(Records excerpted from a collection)
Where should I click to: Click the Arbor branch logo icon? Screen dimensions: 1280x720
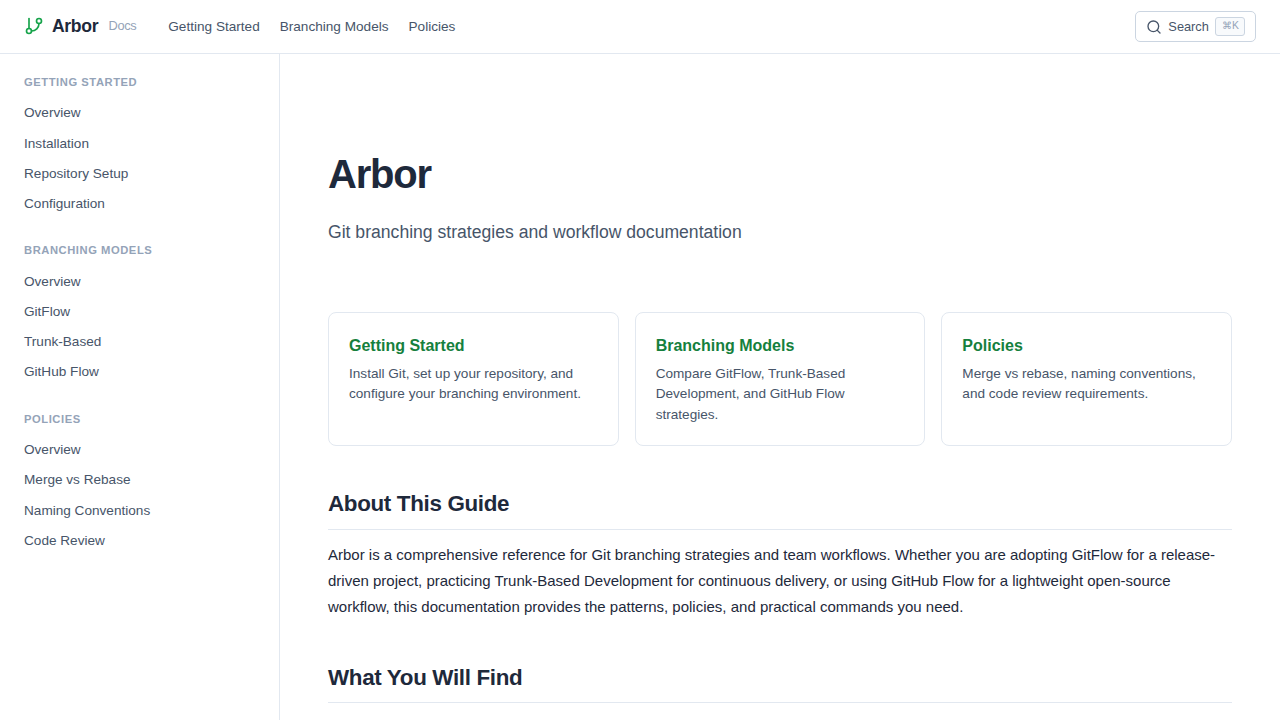coord(33,26)
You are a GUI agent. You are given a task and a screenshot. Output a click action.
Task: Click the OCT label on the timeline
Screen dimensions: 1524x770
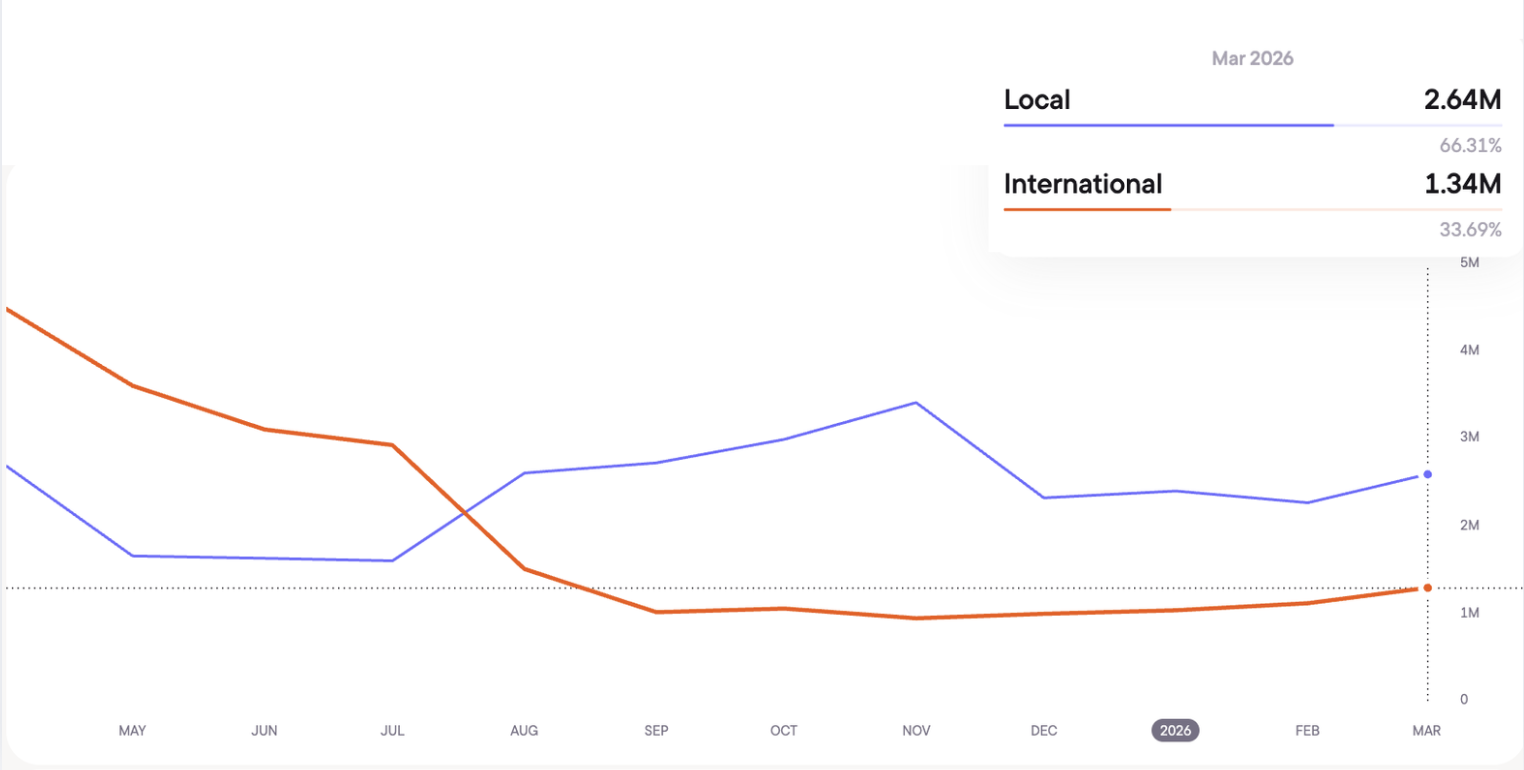click(x=784, y=731)
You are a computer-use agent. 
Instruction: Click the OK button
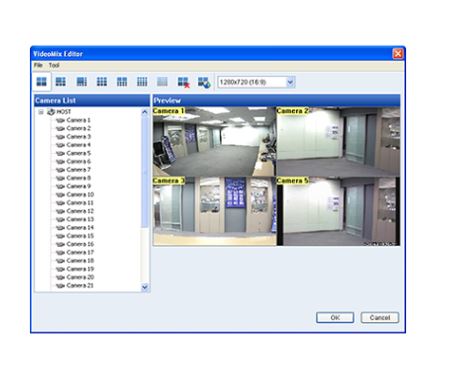pos(335,317)
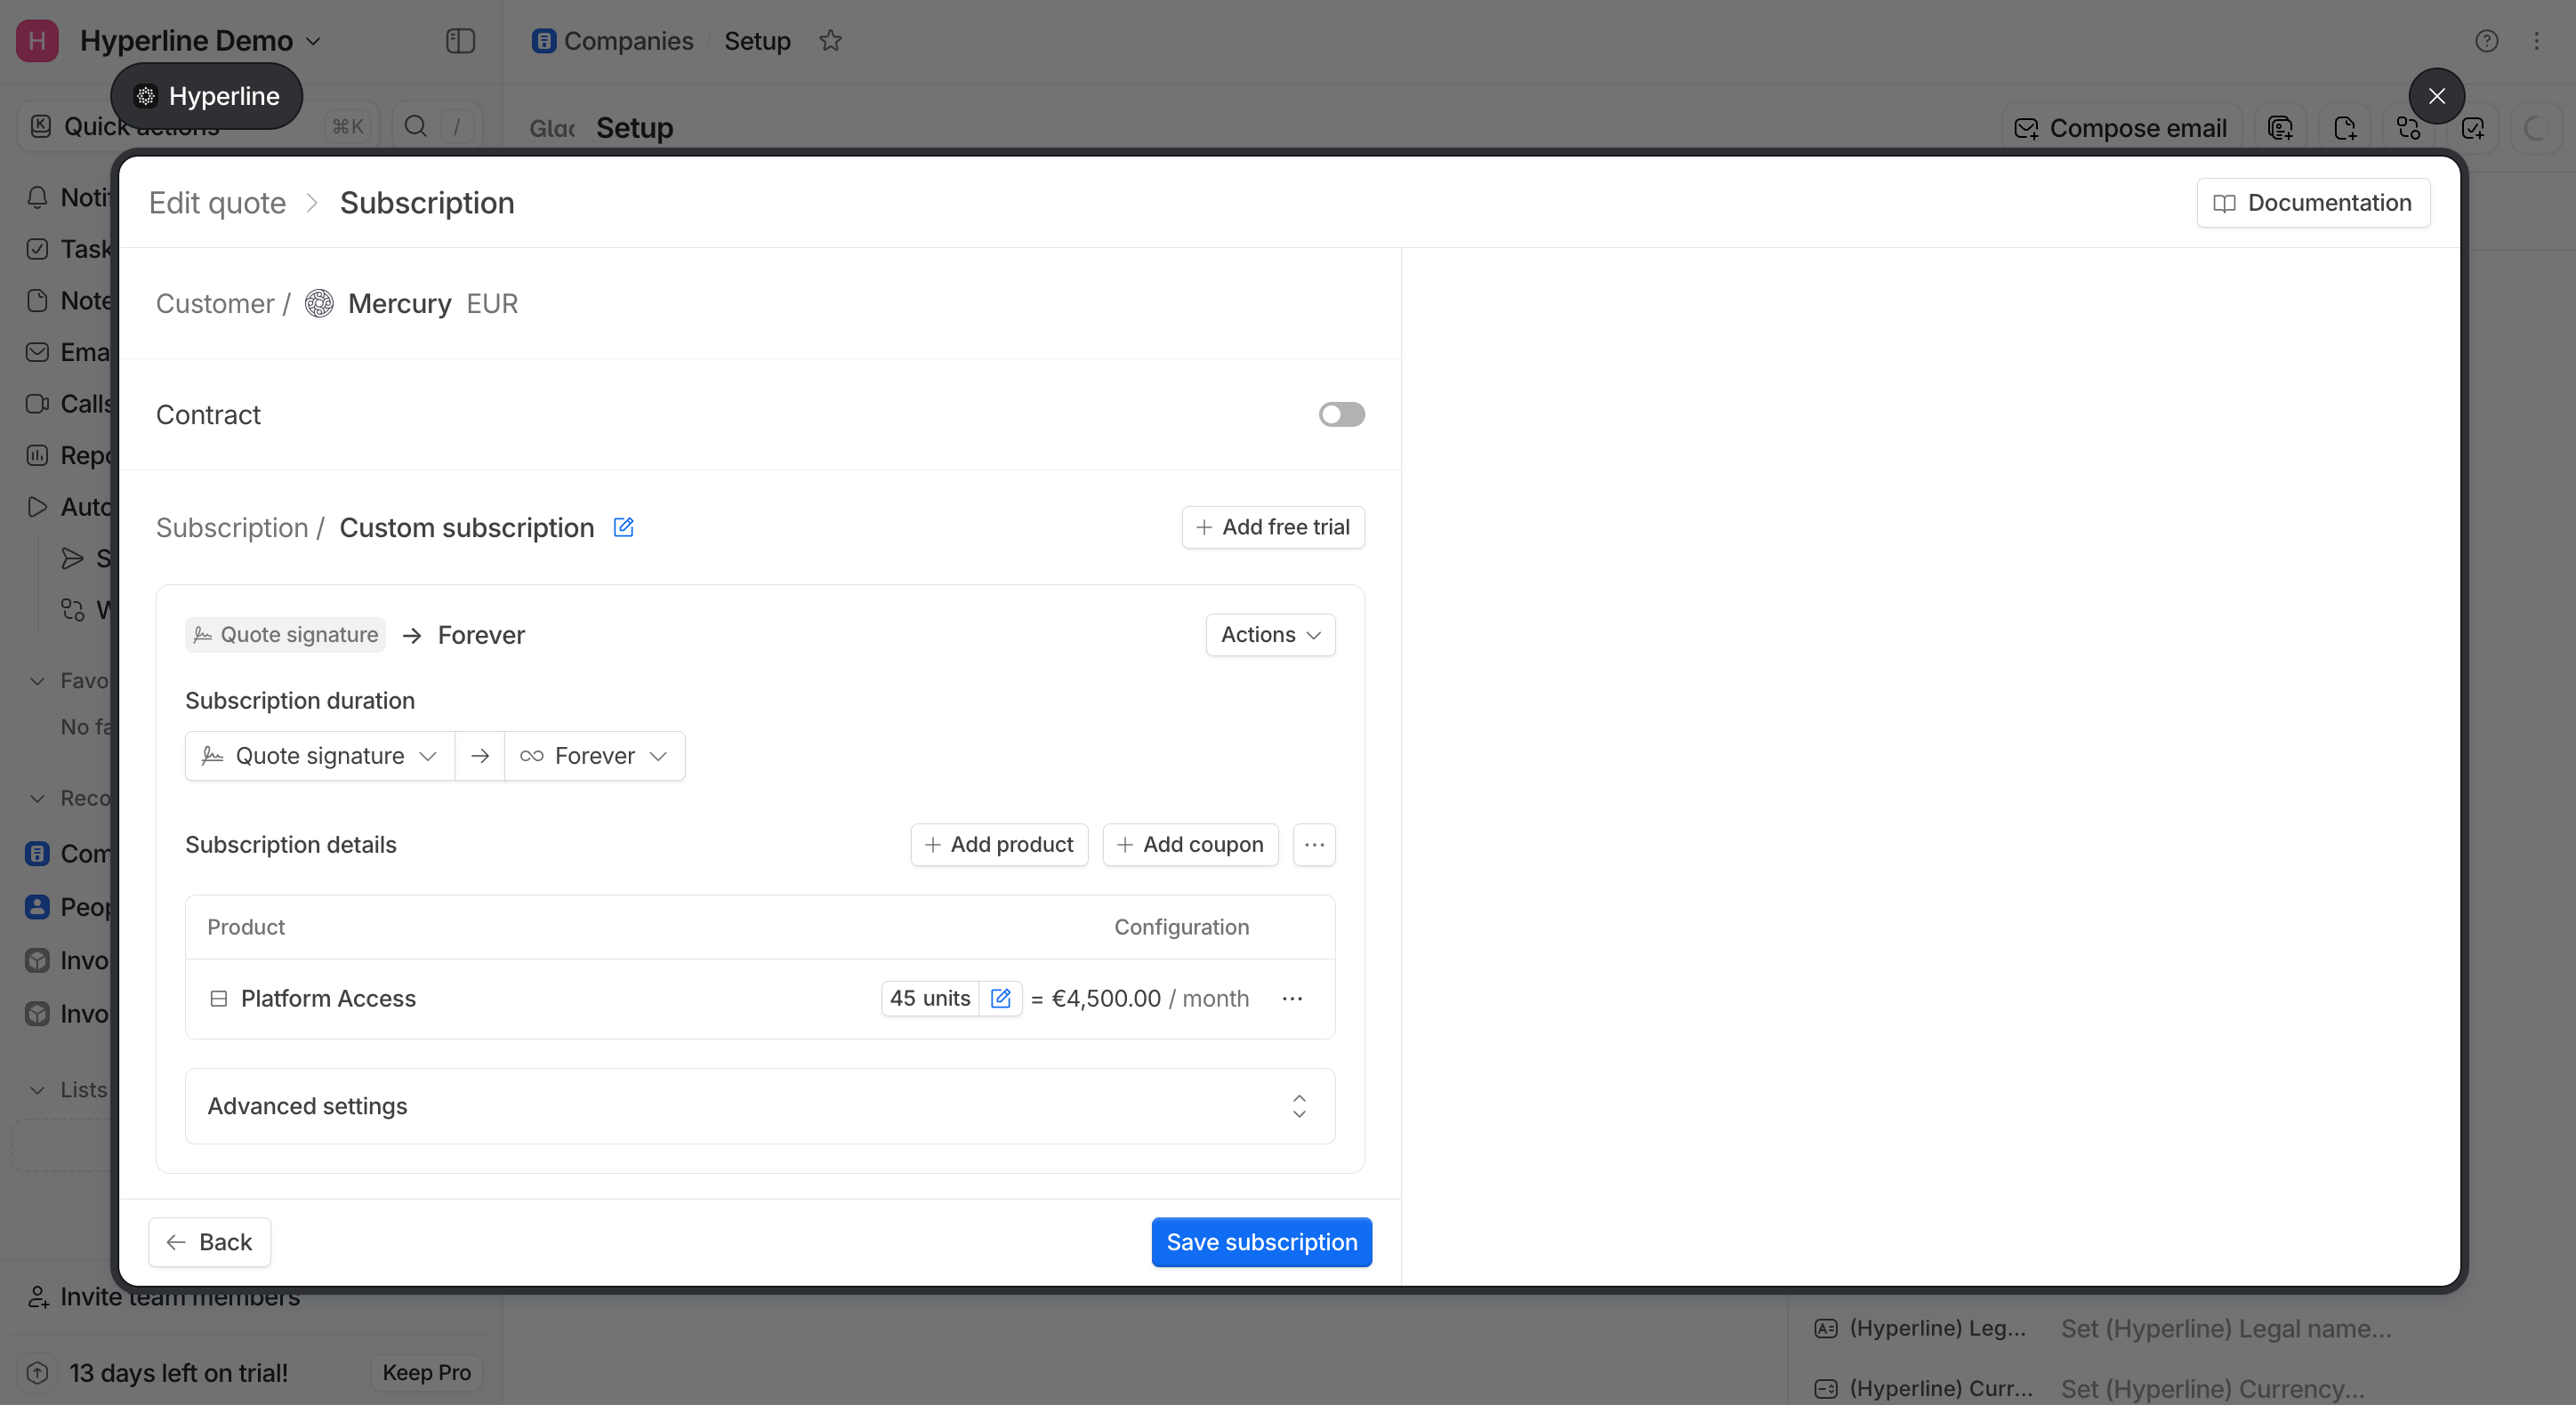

#### [To do]
Format every line of the listing above as a numbered list, omitting any blank lines and leaving the pictures out.

#### [Exercise output]
1. Where should I click to: Click the Arbor branch logo icon? Screen dimensions: 1280x720
2. coord(33,26)
3. You are a GUI agent. You are given a task and a screenshot. Output a click action.
4. Task: Click the OCT label on the timeline
5. Screen dimensions: 1524x770
6. click(x=784, y=731)
7. You are a computer-use agent. 
8. Instruction: Click the OK button
9. pos(335,317)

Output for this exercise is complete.